Watching the Hanwha Eagles at Hanbat Stadium, Daejeon, Korea

 The Eagles joined KBO in 1986 as the Binggrae Eagles. Binggrae was a part of the Hanwha conglomerate, but split off in 1993; the team was renamed the Hanwha Eagles before the start of the 1994 season. They play in Daejeon, at Hanbat Stadium.
 Hanbat Stadium was built way back in 1964, and as such has some very old standards of stadium construction. Especially of note is the second deck set way back from the field (added in the 2013 upgrades), and the large amount of foul territory. The OB Bears used to play here (1982-1986), and the stadium has hosted the KBO All-Star Game in 1984, 2003, and 2012.
 Measurements down the lines are 100 meters each, with center field being 122 meters from home plate.
 The bullpens are located in the outfield, putting spectators there even farther from the game. The Eagles sit on the first base side and the visitors are on the third base side.
 Recent renovations (2013) increased the field size and seating capacity, and the ballpark certainly isn't horrible by any means. As you can tell by my pictures, it's possibly to walk all the way around the stadium. And there are several small seating sections catering to specific groups - family sections, couples sections, and so on. It's a nice touch.
 Additionally, the concourse is open to the field for most of the trip around the field. The only place where that isn't possible is a section behind home plate. The stadium also has a nice view of a mountain (Bomunsan) off in the distance behind the outfield.
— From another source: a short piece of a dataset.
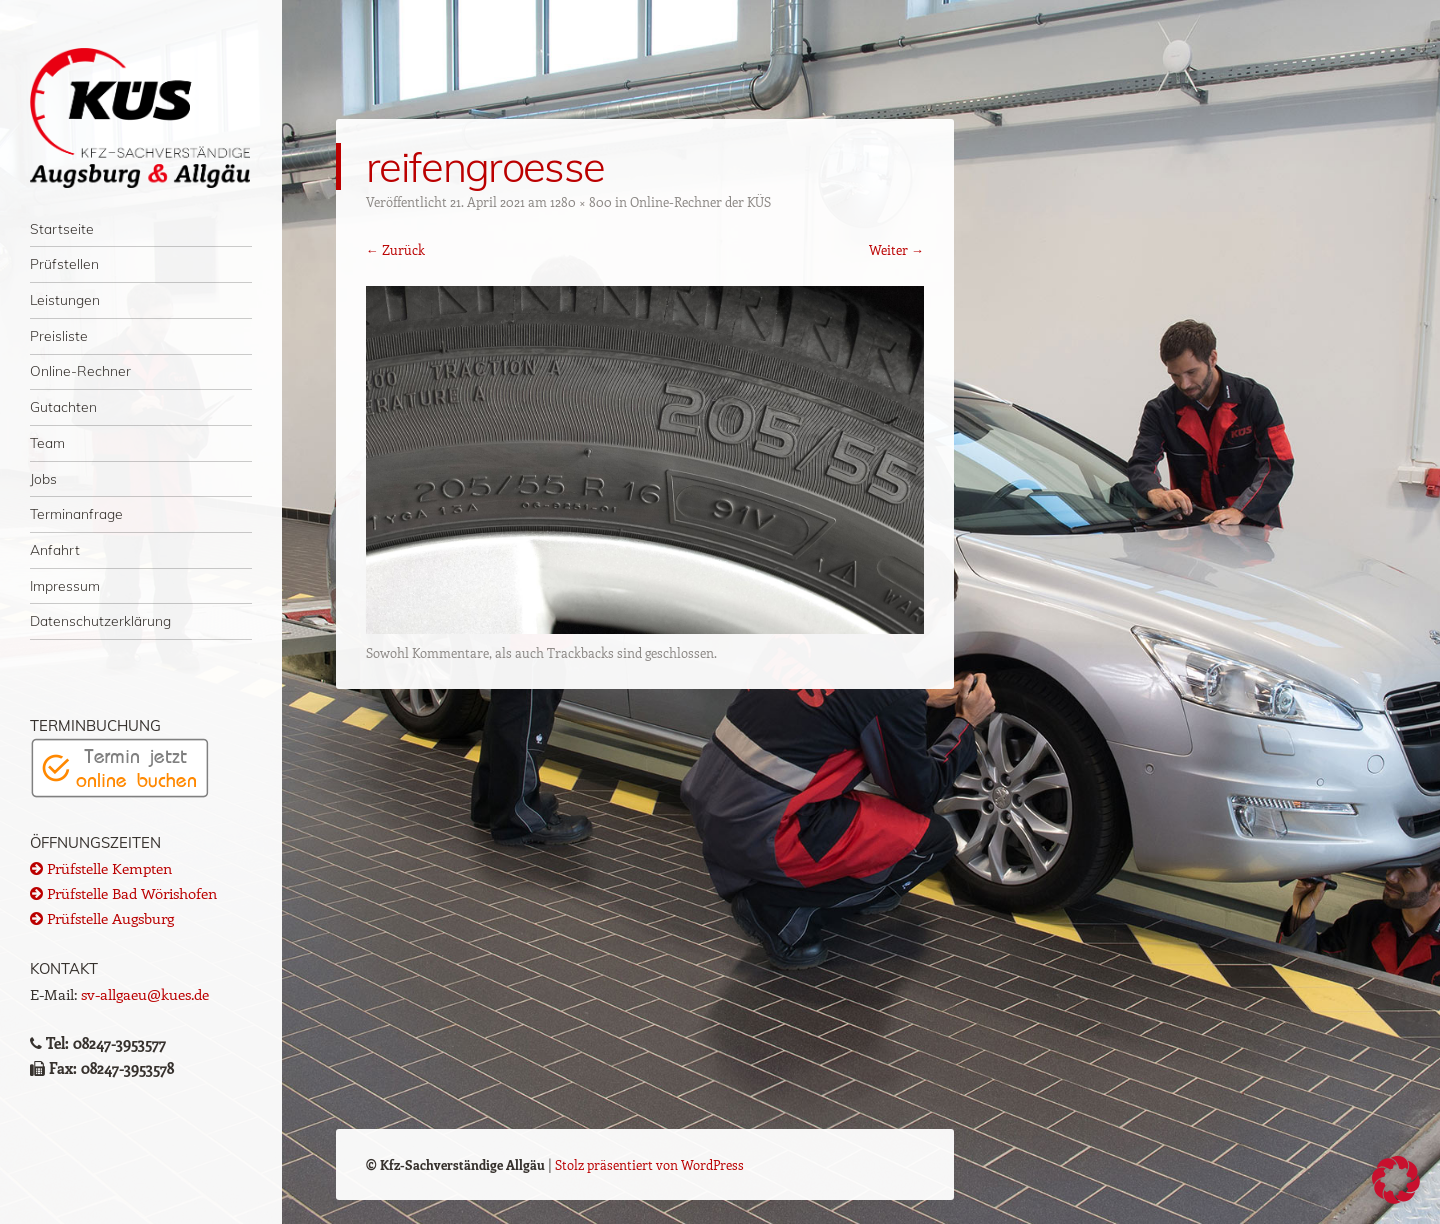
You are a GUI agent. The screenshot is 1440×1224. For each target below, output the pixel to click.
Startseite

 Food selection is pretty typical - beer, tteokbokki, sausages, and plenty of typical chips and other snacks found at convenience stores. Someone else mentioned that you can find churros here, but I didn't notice any. But, you can bring whatever you'd like into the stadium, so it's possible to get some fried chicken outside or pack your own goodies.
Access is tough. There's a bus (Express #2) from Daejeon Station (served by KTX) that will take you to the stadium, but it's probably easier for those who don't speak Korean to take a taxi. Always remember to have the Korean name of your location printed in Korean text for taxi drivers to read. They almost never speak English and Korean names can be different from the English ones. The ride is around 6000 won ($6).
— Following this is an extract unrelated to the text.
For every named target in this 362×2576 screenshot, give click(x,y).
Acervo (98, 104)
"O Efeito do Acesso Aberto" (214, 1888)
The sports complex name in Korean is: 대전 한밭종합운동장). The complex includes a couple gyms, a large multi-purpose stadium for soccer and track and field activities, and more. The baseball stadium itself, in Hangul, is: 대전 한밭종합운동장 야구장.
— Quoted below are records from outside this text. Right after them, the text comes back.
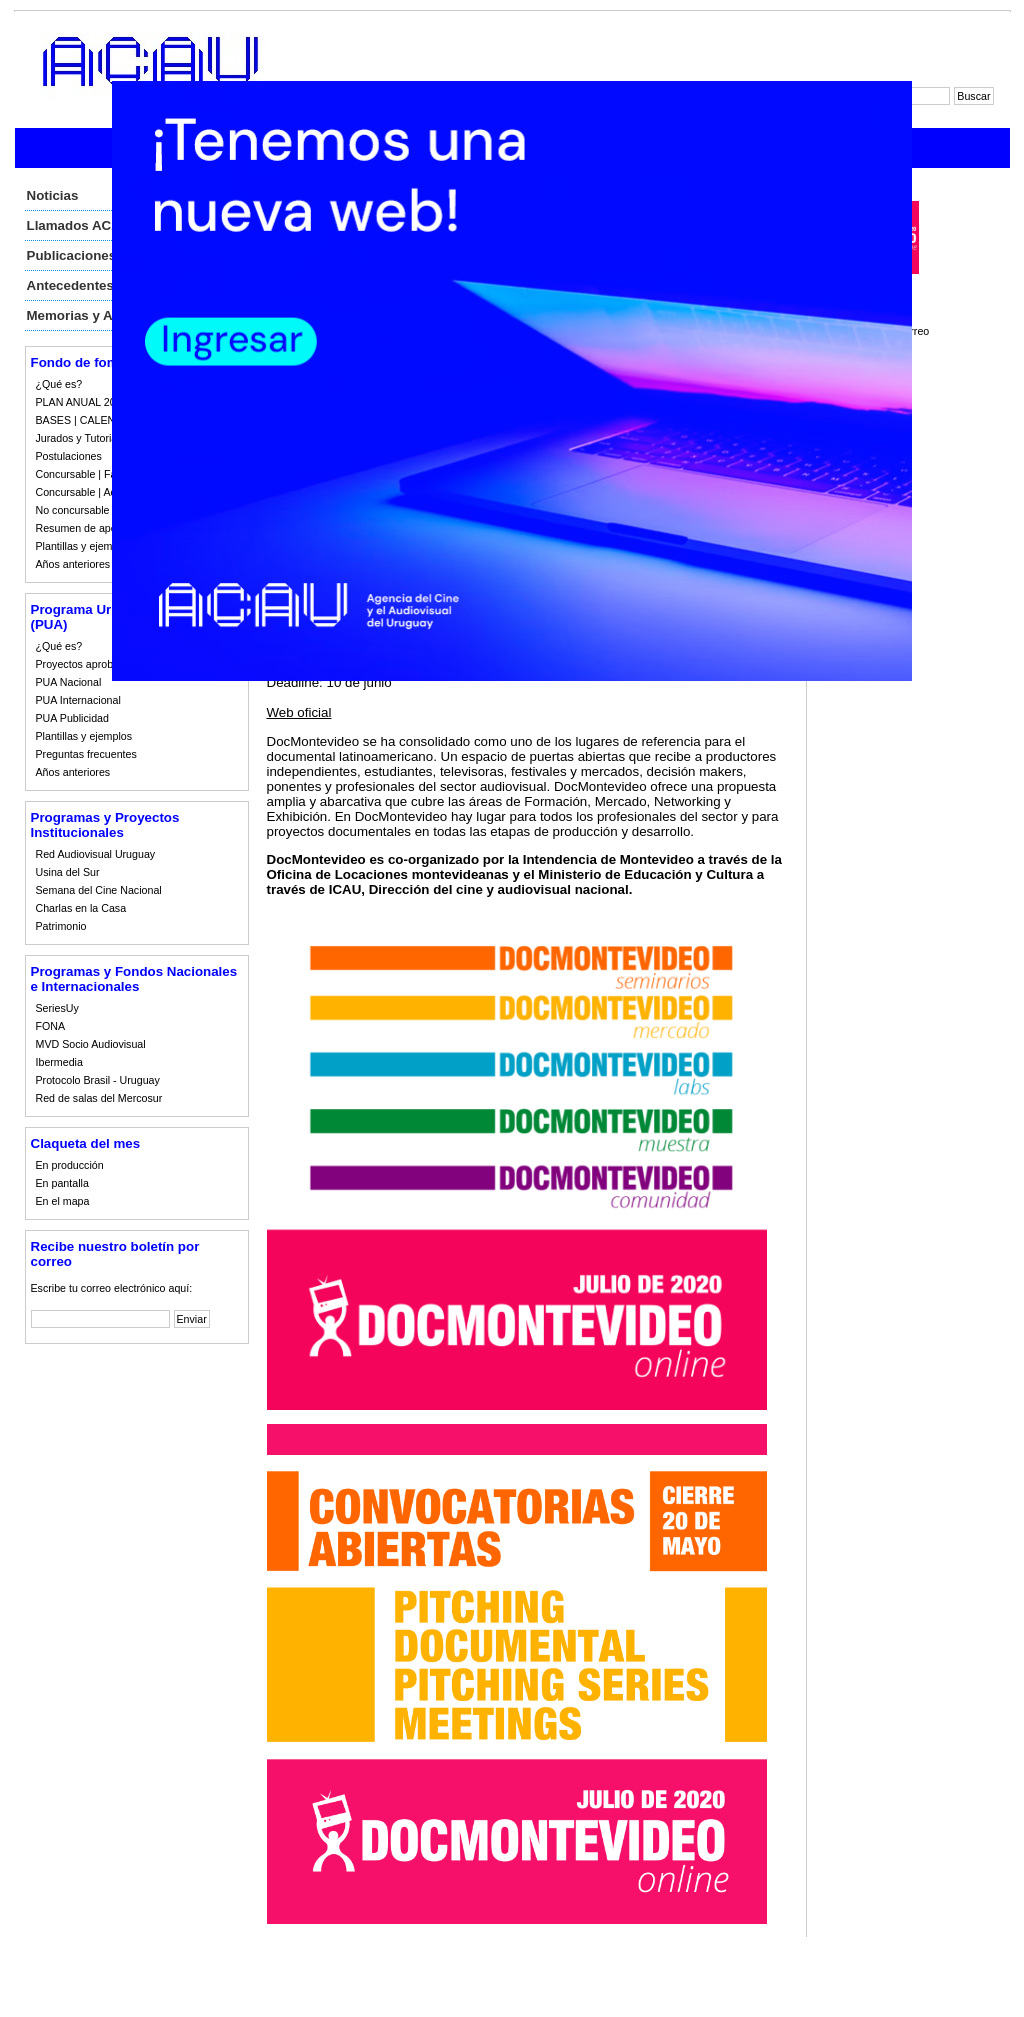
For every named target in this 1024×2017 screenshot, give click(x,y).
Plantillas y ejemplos (84, 546)
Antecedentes (70, 285)
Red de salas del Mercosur (99, 1098)
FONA (51, 1026)
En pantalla (62, 1183)
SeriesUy (57, 1008)
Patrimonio (61, 926)
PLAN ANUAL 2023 (82, 402)
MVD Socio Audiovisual (91, 1044)
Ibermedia (59, 1062)
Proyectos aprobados (86, 664)
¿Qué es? (59, 384)
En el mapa (63, 1201)
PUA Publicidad (72, 718)
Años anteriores (73, 564)
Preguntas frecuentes (86, 754)
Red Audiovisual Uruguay (96, 854)
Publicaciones (72, 255)
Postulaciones (69, 456)
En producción (70, 1165)
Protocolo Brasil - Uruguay (98, 1080)
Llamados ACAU (79, 225)
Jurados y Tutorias (79, 438)
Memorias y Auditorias (98, 315)
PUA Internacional (78, 700)
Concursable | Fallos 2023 (98, 474)
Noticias (53, 195)
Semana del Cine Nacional (99, 890)
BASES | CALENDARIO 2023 (106, 420)
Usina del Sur (68, 872)
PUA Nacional (69, 682)
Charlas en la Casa (81, 908)
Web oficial (299, 712)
Daejeon is about 150 kilometers south of Seoul, reached from Seoul Station on the KTX line in about an hour. It's the fifth-largest city in Korea, but there isn't too much to do in town. There are several surrounding mountains that are good for a hike, though.

Tickets for adults start at $7 for weekday games, $8 on the weekends, so it's very affordable, and despite its size it's still a pretty small ballpark in the end. The view of the field is nice and the fans are pretty good.